Nearly 30% of Providence’s luxury listings were built before 1950, including more than 6% of the metro’s luxury supply being pre-1900s. The area is home to Victorian-era estates, Colonial-period homes, and Gilded Age mansions. Homes on the East Side and along the Narragansett Bay coastline command a premium largely because they are finite in number and won’t be reproduced. The 1950s through 1970s represent another substantial layer, accounting for roughly 30% of inventory. Homes built since 2020 account for just 10.4% of Providence’s luxury supply, reflecting a market where land constraints and historic preservation limit new development.
Salt Lake City’s luxury market reads as an inversion. Homes built since 2020 account for 24.1% of the luxury supply, the largest single-decade share in the metro. The 2000s represent another 12.7% of inventory, and the 2010s add 10.9%, meaning that nearly half of Salt Lake City’s luxury homes have been built within the last 25 years. Homes built before 1950 account for less than 10% of the market, consistent with a metro whose luxury expansion accelerated in the late 20th century.

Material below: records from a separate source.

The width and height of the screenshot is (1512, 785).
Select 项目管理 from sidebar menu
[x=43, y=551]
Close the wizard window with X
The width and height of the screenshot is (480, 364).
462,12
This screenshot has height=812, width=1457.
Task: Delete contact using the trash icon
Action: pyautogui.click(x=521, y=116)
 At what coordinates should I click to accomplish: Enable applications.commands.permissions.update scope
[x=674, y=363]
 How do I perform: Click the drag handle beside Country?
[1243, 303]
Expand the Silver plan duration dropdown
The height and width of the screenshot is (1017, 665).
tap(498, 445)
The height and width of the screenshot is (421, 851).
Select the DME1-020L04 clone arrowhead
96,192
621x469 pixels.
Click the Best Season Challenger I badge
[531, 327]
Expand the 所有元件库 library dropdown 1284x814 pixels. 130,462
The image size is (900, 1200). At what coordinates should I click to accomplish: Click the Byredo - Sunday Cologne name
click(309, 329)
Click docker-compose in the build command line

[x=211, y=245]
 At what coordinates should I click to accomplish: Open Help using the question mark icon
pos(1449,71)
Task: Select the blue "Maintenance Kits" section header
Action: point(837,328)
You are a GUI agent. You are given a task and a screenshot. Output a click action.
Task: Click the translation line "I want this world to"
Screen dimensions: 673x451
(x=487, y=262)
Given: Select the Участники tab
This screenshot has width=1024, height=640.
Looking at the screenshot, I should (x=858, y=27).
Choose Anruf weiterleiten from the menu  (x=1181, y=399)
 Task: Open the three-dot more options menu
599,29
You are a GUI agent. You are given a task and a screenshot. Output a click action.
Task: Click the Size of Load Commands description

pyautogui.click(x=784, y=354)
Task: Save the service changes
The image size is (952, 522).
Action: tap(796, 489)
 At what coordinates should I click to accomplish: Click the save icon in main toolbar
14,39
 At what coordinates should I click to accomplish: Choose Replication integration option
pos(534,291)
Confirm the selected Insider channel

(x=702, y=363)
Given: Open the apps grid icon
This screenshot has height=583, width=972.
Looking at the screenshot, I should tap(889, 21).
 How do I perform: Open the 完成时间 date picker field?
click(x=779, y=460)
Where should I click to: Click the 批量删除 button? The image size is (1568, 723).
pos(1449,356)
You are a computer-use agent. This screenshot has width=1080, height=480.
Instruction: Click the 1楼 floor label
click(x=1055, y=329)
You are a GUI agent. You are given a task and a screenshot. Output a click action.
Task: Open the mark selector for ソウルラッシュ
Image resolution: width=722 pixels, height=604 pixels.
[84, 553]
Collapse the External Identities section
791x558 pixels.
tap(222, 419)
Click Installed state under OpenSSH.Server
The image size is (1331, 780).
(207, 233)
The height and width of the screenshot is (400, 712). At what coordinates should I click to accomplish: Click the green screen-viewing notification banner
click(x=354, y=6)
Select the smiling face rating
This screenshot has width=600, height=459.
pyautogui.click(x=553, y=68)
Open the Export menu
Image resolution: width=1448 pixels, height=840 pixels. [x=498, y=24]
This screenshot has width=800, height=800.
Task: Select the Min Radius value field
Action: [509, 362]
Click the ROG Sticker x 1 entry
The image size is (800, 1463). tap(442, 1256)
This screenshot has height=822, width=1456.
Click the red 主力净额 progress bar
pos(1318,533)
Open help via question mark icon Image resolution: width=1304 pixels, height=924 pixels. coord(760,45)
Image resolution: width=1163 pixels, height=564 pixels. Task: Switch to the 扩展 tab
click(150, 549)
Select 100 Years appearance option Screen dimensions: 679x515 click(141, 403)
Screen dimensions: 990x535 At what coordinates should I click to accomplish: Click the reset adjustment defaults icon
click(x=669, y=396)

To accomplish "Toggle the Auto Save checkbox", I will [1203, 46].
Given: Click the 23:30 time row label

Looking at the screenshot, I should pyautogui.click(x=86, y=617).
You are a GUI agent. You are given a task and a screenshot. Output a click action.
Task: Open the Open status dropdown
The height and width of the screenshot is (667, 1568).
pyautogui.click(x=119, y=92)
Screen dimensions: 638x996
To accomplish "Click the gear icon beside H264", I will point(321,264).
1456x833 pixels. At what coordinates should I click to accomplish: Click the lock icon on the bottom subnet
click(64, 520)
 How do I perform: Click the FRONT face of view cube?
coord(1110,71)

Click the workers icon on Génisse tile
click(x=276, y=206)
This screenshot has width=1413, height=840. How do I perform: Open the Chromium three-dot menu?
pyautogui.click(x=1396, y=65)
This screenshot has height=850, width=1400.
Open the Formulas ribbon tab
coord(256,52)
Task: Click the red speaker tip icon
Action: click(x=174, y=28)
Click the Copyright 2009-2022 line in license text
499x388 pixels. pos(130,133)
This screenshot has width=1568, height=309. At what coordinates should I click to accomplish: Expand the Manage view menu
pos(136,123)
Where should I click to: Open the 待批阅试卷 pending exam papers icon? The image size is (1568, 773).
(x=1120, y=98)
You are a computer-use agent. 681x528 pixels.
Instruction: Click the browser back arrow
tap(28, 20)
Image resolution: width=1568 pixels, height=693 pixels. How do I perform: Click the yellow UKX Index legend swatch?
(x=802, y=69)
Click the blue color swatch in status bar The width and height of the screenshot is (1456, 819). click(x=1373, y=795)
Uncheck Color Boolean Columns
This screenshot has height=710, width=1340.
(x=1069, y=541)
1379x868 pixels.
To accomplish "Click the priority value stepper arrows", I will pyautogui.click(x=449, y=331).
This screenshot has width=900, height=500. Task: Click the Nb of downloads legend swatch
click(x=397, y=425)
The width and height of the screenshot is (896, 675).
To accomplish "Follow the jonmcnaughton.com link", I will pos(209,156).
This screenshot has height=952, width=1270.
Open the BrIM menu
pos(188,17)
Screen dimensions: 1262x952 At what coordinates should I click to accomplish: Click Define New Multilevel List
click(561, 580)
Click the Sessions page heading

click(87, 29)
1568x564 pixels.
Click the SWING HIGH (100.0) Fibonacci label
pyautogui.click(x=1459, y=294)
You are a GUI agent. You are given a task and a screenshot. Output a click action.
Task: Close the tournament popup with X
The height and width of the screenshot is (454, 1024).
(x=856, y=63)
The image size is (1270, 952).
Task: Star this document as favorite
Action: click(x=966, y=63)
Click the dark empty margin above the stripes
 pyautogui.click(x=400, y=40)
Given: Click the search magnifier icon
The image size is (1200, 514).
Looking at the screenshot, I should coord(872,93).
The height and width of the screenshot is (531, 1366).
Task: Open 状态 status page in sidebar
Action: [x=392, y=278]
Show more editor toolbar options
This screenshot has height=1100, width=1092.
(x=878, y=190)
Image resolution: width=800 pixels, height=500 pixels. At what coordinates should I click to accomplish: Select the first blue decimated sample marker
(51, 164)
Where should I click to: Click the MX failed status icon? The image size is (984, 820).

For buyers, this divergence defines the experience. In Providence, shopping at the luxury level means navigating a market where age and character are central to the value proposition, with properties carrying architectural history unavailable at any price in most Western metros. In Salt Lake City, the luxury buyer is largely choosing among spacious, modern homes on generous lots, with proximity to world-class ski resorts and mountain trail systems a consistent feature of the offering.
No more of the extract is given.